How will mulching perform with just the blocker?


----------



## gene_stl (Oct 29, 2017)

I just bought a used Grasshopper with a 61 inch deck. The guy who sold it to me had been using it with a mulching kit which includes particular (apparently medium lift) blades, a cover plate and one or two extra internal baffles.

He suggested I try it before removing it. Historically I have always been a "right side discharge" guy. My back and side yards were overdue for mowing. I know that my Hustler would have needed its discharge chute poked with a stick to keep it clear. But this mower just rocked right over it and didn't bog down , nor clog nor make clumps. In fact there were some brown clumps from previous mowing and it dispersed those.

All in all I was amazed. How is it that mulching set ups don't clog up??
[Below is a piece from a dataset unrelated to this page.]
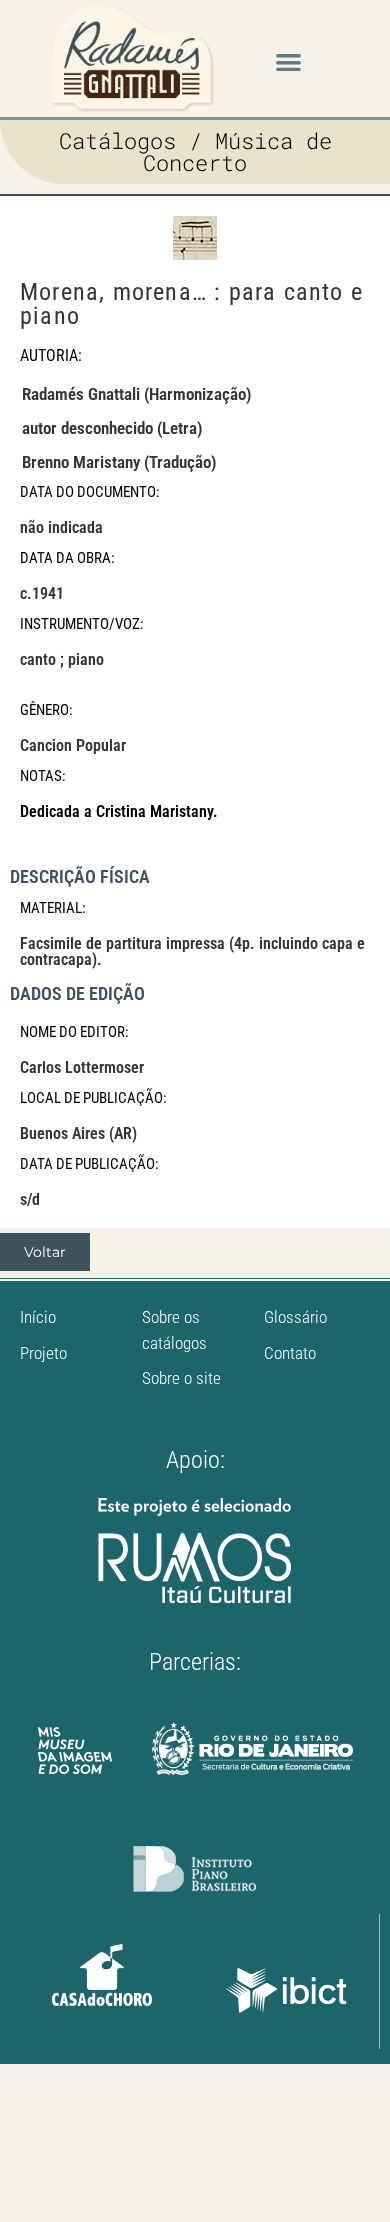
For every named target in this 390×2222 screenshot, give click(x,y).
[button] (288, 61)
Edit: I flipped the deck up and there was some grass in there but not very much. Much less than I expected to see. 
I realize thinking about it that on the very first mower I picked (sly dad let me pick the one I wanted) there was a mulch plate which I took off. Because the deck would fill up with clippings. I was about 9 and it was about 1960. Ever since then I have been a discharge type of guy.


----------



## Ware (Jan 28, 2017)

I have a chute blocker on my ZTrak and I see it as just an occasional use thing to avoid blowing clippings into flower beds, the road, etc. if my next pass is lined up the wrong way. For mulch mowing the whole lawn I would definitely want the full mulch kit.


----------



## Miggity (Apr 25, 2018)

I have an X350 that does not offer a discharge cover that replaces the discharge chute. Instead, the full mulch kit has an open/close lever on the deck in case you want to discharge. While I thought I would use it frequently, it is almost always in the mulching position so I would go with the hurricane mulch kit as well.


----------



## kolbasz (Jun 7, 2017)

So is the agreement that the hurricane mulch kit is good and won't clog or clump like my 21"?

It is one thing to pull a plug on a 21" to stop the mulching and it is another to have to unbolt and disassemble a bunch of pieces.

I want to keep the clippings out of the beds as it was pretty bad this year, but when things get away from me, I don't want to hassle with needing to remove half the deck to get it to side discharge. At the same time, I feel things would just build and clump against the blocker only.

I have an old craftsman rider that just has the blocker and when the grass got a little long or wet, things got ugly.

I suspect with the higher rotation the scag would be better, but who knows. YouTube hasn't sold on this one yet.


----------